**EXTRACTED TEXT:**
· · ·
GOP lawmakers accuse TikTok of providing ‘false or misleading’ info
House Republicans are accusing TikTok of providing congressional staff with “false or misleading” information about the app’s use of user data during a September briefing.
“We still have unanswered questions and you failed to provide responsive documents requested by the Committee. Additionally, some of the information TikTok provided during the staff briefing appears to be untrue or misleading, including that TikTok does not track U.S. user locations,” the lawmakers wrote in a letter dated Tuesday to TikTok CEO Shou Zi Chew.
Reps. James Comer (R-Ky.) and Cathy McMorris Rodgers (R-Wash.) — the ranking members of the Committee on Oversight and Reform and the Committee on Energy and Commerce, respectively — said in the letter that TikTok assured lawmakers it did not track users’ internet data while they weren’t using the app and that China-based employees can’t access U.S. user data.
“Both claims appear to be misleading at best, and at worst, false,” the lawmakers wrote.
Comer and Rodgers are asking the TikTok CEO to turn over a number of documents, electronic records and communication related to their concerns, with a deadline of Dec. 6.
· · ·
**WHAT THE TASK REQUIRES:**
From the article above about House Republicans accusing TikTok of misleading information, extract everything from "Reps. James Comer" down to "U.S. user data.", word for word.

**ENTRIES SHOWN:**
· · ·
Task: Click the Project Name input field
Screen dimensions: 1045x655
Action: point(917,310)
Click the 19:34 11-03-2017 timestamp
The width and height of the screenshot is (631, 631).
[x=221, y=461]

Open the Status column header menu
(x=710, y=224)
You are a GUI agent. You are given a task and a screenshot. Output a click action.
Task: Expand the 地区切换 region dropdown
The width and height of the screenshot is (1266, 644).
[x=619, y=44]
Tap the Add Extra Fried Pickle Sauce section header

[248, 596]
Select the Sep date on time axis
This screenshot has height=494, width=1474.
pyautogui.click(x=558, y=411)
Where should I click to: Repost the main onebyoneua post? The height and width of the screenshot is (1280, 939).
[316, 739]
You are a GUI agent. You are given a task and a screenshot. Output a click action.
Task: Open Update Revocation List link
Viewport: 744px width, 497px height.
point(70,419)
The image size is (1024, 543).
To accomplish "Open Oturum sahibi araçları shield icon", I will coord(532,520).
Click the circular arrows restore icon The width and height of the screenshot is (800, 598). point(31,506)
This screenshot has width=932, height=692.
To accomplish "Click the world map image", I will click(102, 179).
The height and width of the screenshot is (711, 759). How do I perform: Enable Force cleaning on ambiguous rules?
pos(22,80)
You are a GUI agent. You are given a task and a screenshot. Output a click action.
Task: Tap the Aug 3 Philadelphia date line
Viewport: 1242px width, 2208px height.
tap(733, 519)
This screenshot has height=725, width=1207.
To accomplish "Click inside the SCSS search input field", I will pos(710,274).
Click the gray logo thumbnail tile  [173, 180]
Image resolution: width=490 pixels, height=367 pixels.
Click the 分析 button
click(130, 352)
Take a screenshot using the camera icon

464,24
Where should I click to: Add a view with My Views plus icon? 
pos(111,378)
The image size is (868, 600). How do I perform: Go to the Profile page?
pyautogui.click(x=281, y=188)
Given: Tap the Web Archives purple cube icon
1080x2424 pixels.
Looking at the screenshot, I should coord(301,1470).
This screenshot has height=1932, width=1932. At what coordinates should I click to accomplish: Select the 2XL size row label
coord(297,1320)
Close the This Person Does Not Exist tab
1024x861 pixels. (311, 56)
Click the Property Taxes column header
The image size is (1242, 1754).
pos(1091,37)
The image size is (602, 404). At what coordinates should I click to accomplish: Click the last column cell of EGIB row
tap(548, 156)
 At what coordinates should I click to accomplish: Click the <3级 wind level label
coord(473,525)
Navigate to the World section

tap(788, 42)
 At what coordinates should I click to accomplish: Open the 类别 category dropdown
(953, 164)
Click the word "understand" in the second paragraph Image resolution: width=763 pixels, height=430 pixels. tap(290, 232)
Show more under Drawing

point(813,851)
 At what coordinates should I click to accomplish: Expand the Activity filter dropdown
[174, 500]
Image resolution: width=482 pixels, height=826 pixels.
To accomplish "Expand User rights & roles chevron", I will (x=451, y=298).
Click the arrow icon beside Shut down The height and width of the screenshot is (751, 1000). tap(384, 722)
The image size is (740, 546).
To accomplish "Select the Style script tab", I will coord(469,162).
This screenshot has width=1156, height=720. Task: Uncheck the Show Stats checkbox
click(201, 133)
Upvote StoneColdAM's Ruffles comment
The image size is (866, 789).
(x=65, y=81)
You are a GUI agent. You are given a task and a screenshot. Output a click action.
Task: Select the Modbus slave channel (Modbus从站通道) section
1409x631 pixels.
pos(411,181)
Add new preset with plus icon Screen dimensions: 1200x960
· · ·
**SOLUTION:**
Reps. James Comer (R-Ky.) and Cathy McMorris Rodgers (R-Wash.) — the ranking members of the Committee on Oversight and Reform and the Committee on Energy and Commerce, respectively — said in the letter that TikTok assured lawmakers it did not track users’ internet data while they weren’t using the app and that China-based employees can’t access U.S. user data.